You don’t want to crimp or pinch any of these wires when re-assembling the
dash. Use the wiring schematic for details. Now run the middle wire from
the button to something that is powered up by the “ON” position of the key
switch (WARNING do not use the “ACC” position, the starter will work but
the engine will not start). We tapped into the cruise control power lead
(which you have to test to get the right wire on the cruise harness, I
believe it was the third from the left, but double check it). The last
wire on the button goes to a common ground. The other blade on the relay
also goes to a common ground. .BTW, we tapped both grounds (button & relay)
into the Cruise Control ground. The last two 12 awg wires will need to go
up to the relay. Connect these using female blade connectors also.
- Test – Place the ground cable back on the battery and do not tighten.
Place the key in the ignition and turn to the “ON” position. Push the
start button!!! It should start right up. Turn the engine off and finish
up. If it does not start recheck all connections including the battery.
- Reassemble dash – Put the dash back together.
Note: The switch was $30 from www.handaaccessories.com or
www.handaparts.com, which are direct factory OEM parts.
We wired it so the key has to be in the run position, when in that position
the button can be pushed to start the engine. If I turn the key to start
(factory) it does nothing but spring back to the run position. The light for
the switch comes on when the key is in the accessories position.
Date: Wed, 1 Nov 2000 08:31:52 +0100
From: "Bernd Kluesener" (firstname.lastname@example.org)
At the ignition switch:
Black/red wire: start
Black/white wire: run
Black wire: supply from battery (2 cables)
Blue wire: accessories (cig lighter, audio system etc)
Black/yellow wire: wiper motor, power window, sunroof, ABS
From: Thomas, Jon (Jon.Thomas@dayzim.com)
Date: 07/03/2001 03:48 PM
The relay is a definite need for this mod.
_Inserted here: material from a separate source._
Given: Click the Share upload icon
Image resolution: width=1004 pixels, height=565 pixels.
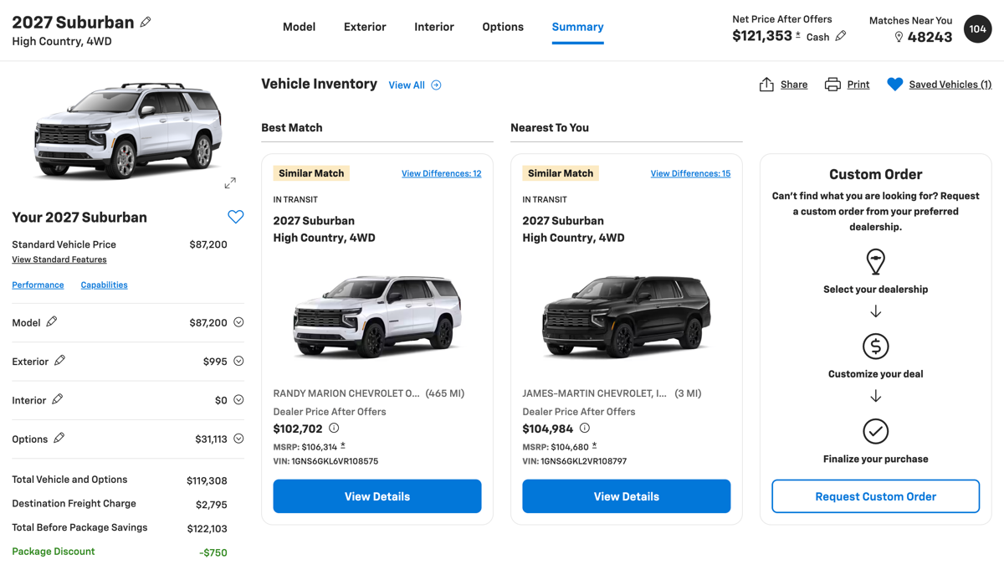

We did notice that on the Mazda
wiring diagram it is pulling 40 amps. We used a 30 amp relay just b/c it was
easier to come by. If you can find a 40 amp relay I would use it. With me
living in Phoenix, AZ, i don't believe I am going to have much of a starting
problem, so it wasn't too big of a concern for me. Someone that lives
elsewhere might be a little more concerned with the amperage.
(Editor's note: I sent an email to TDSA, which is where I bought
my Ignited brand push button. Here is their rsponse. --Steve)
From: TDSA SPORTS (email@example.com)
Date: 07/25/2001 12:37 PM
> I bought one of your start buttons, and had a
> question: The install instructions say that a
> 40 amp relay is required. But what are the specs?
> I have found a couple of kinds: SPDT, and SPST.
> What kind is required?
Any 30 amp - 40 amp relay is acceptable.